***** INPUT DATA *****

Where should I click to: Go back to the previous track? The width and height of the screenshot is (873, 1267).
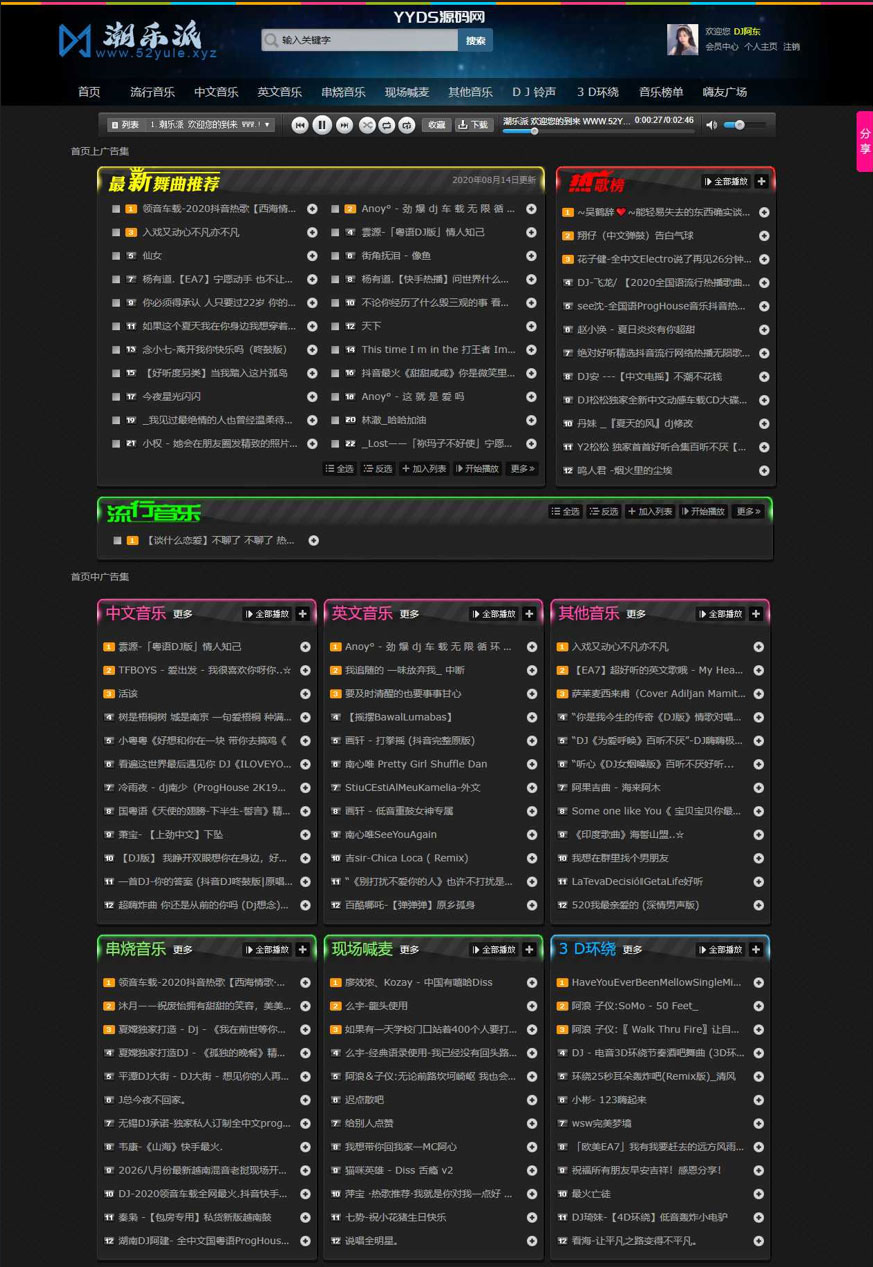pyautogui.click(x=299, y=124)
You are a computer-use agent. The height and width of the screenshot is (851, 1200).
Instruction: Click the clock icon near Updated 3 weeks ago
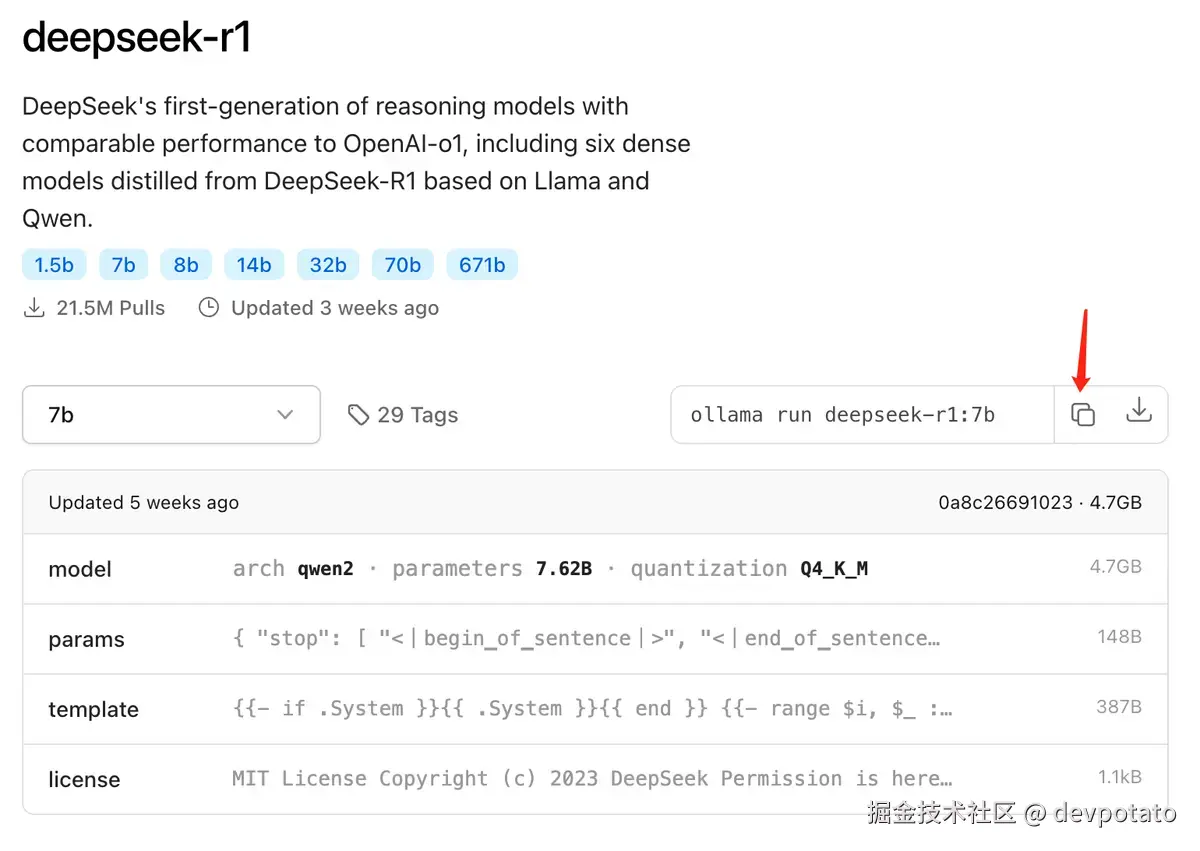coord(208,308)
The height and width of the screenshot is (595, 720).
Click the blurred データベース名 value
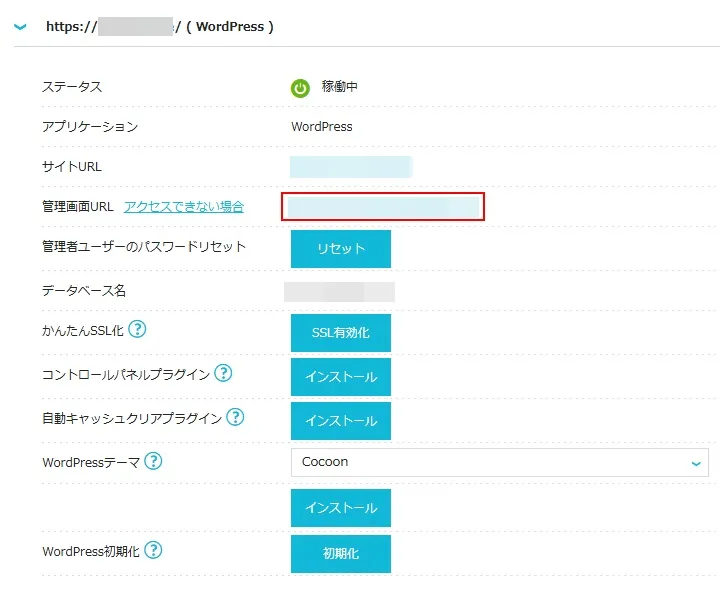coord(339,292)
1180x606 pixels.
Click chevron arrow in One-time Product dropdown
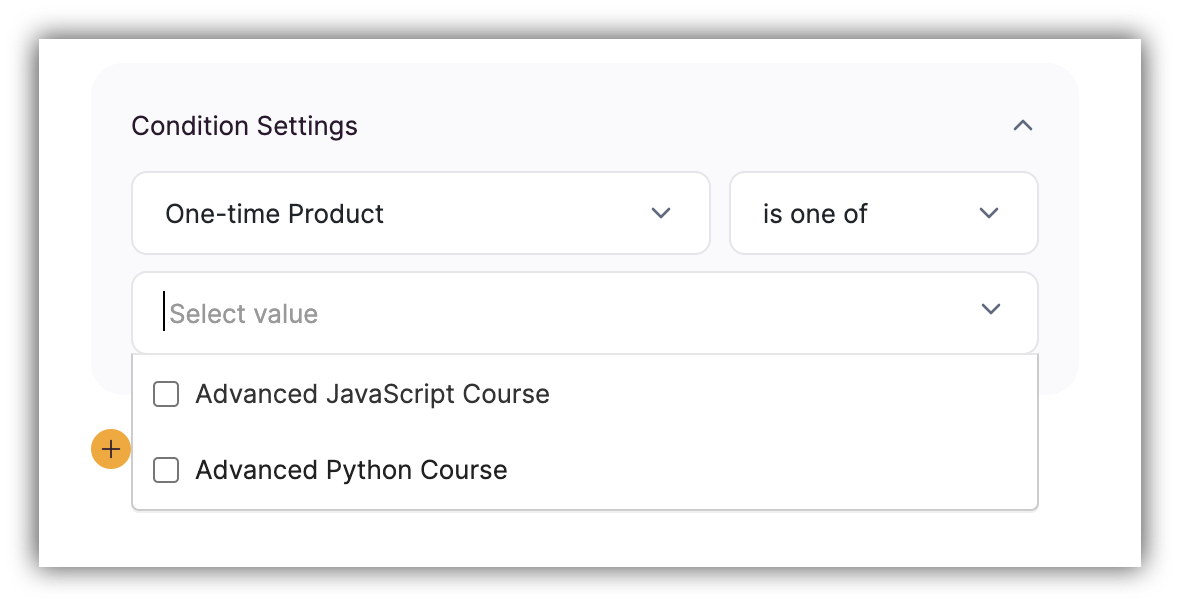pos(660,213)
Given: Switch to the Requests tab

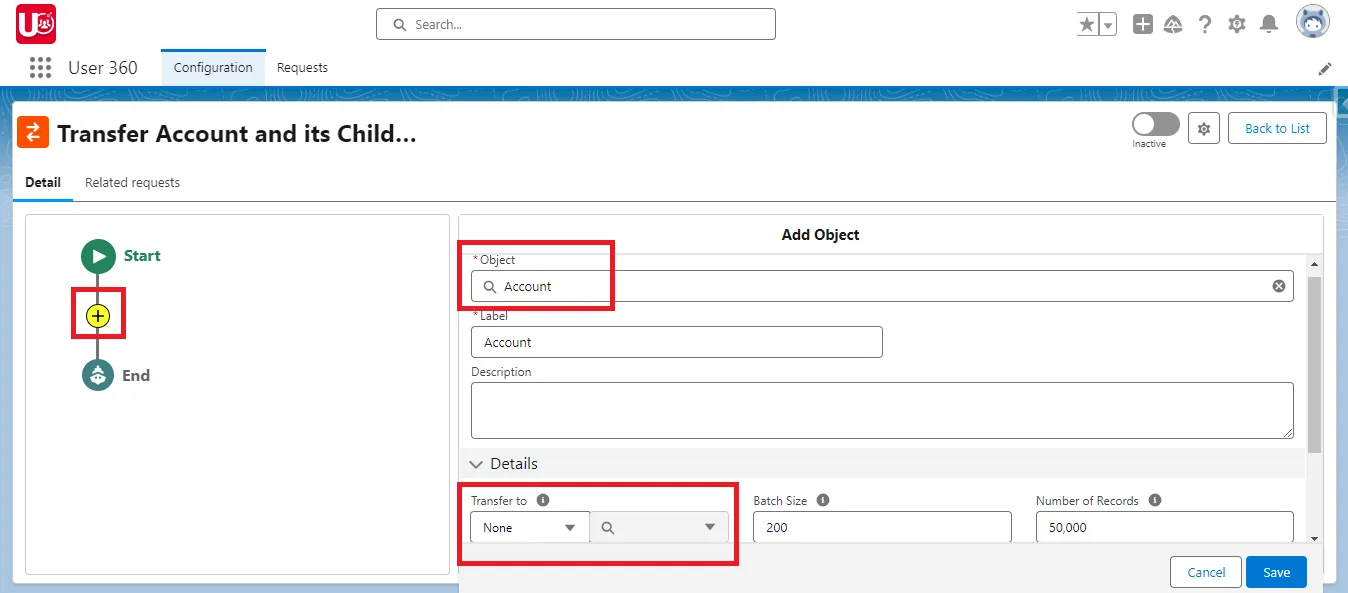Looking at the screenshot, I should pos(302,67).
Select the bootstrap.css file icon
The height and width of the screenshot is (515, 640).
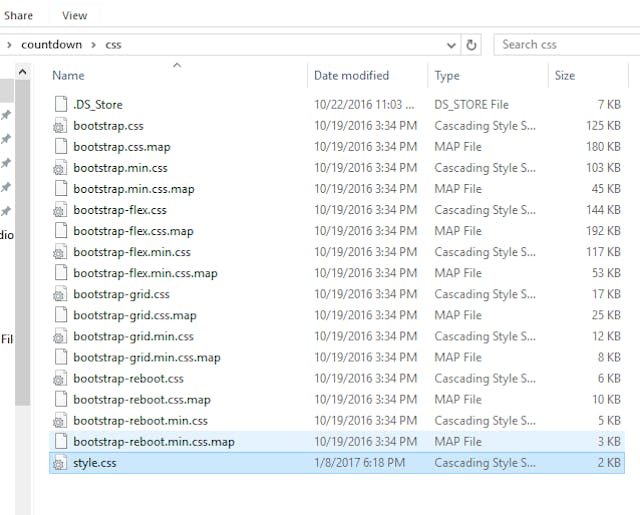[60, 126]
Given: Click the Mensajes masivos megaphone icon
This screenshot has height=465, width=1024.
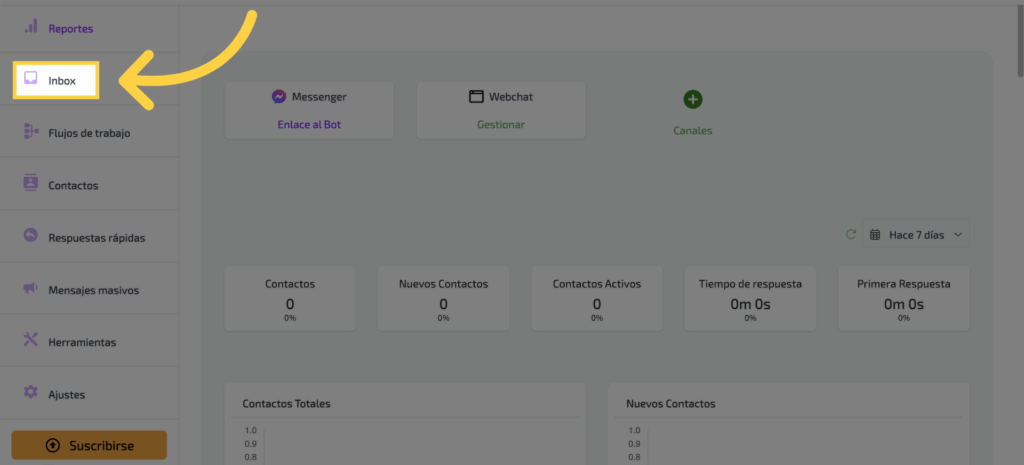Looking at the screenshot, I should click(31, 289).
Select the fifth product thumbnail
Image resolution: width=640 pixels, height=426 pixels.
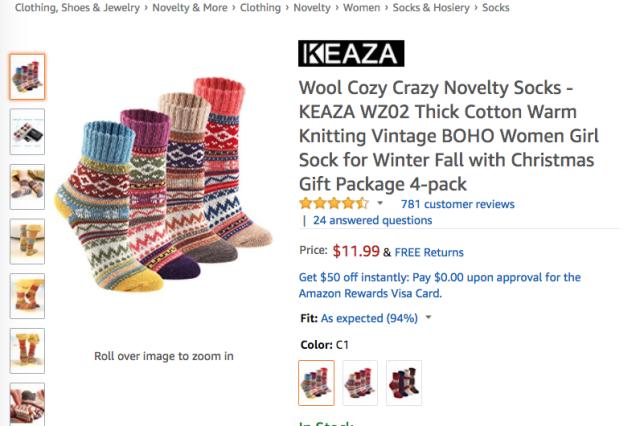coord(27,296)
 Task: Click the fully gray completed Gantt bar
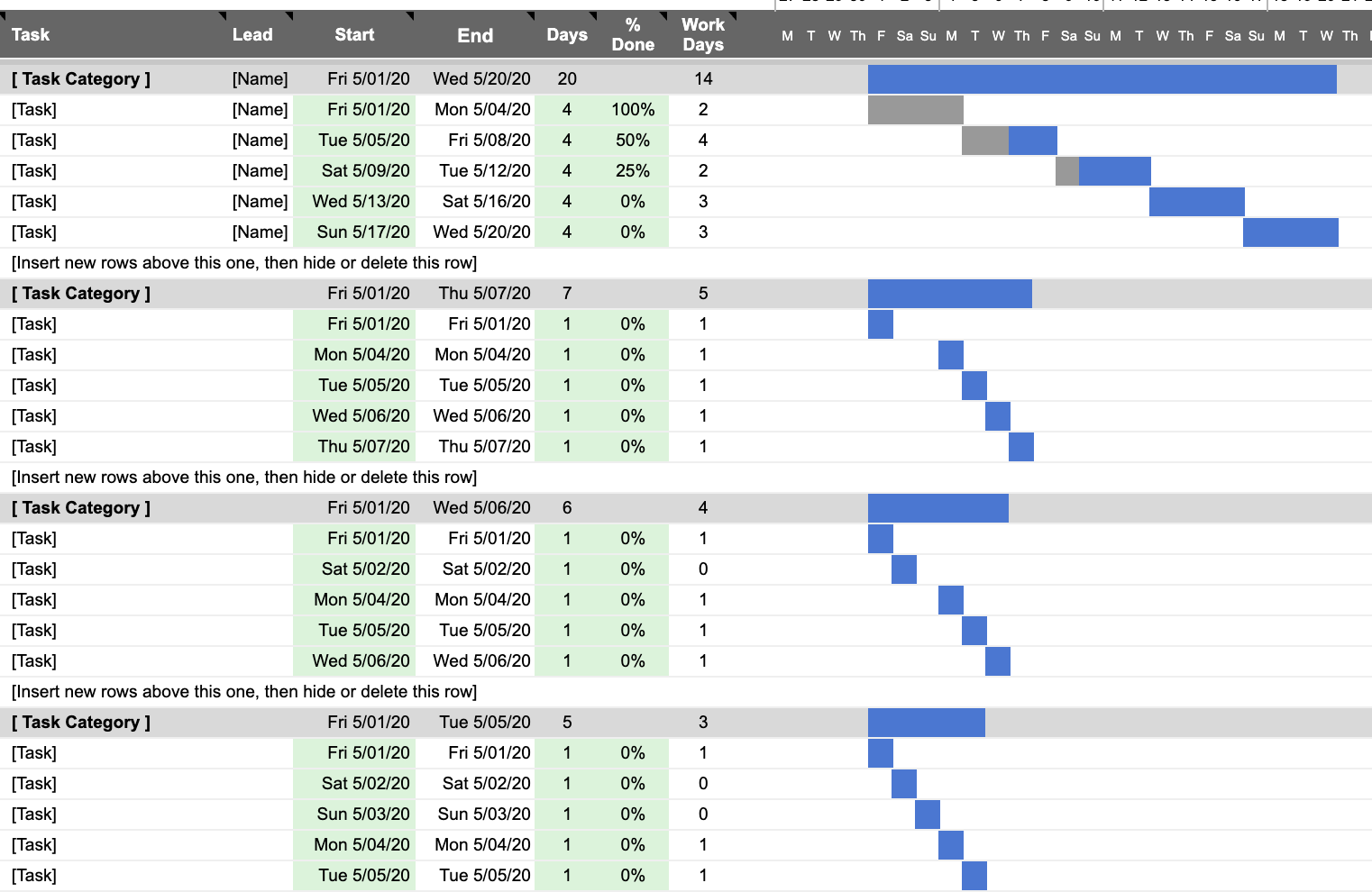[915, 110]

*****

WORK TO BE COMPLETED >> Excluding all pictures, print exactly and only the lines from the line with "Select the bootstrap.css file icon" through the end of the records above, both ends included.

TASK RESULT >>
Select the bootstrap.css file icon
The height and width of the screenshot is (515, 640).
[60, 126]
Given: Click the Mensajes masivos megaphone icon
This screenshot has height=465, width=1024.
Looking at the screenshot, I should click(31, 289).
Select the fifth product thumbnail
Image resolution: width=640 pixels, height=426 pixels.
coord(27,296)
 Task: Click the fully gray completed Gantt bar
[915, 110]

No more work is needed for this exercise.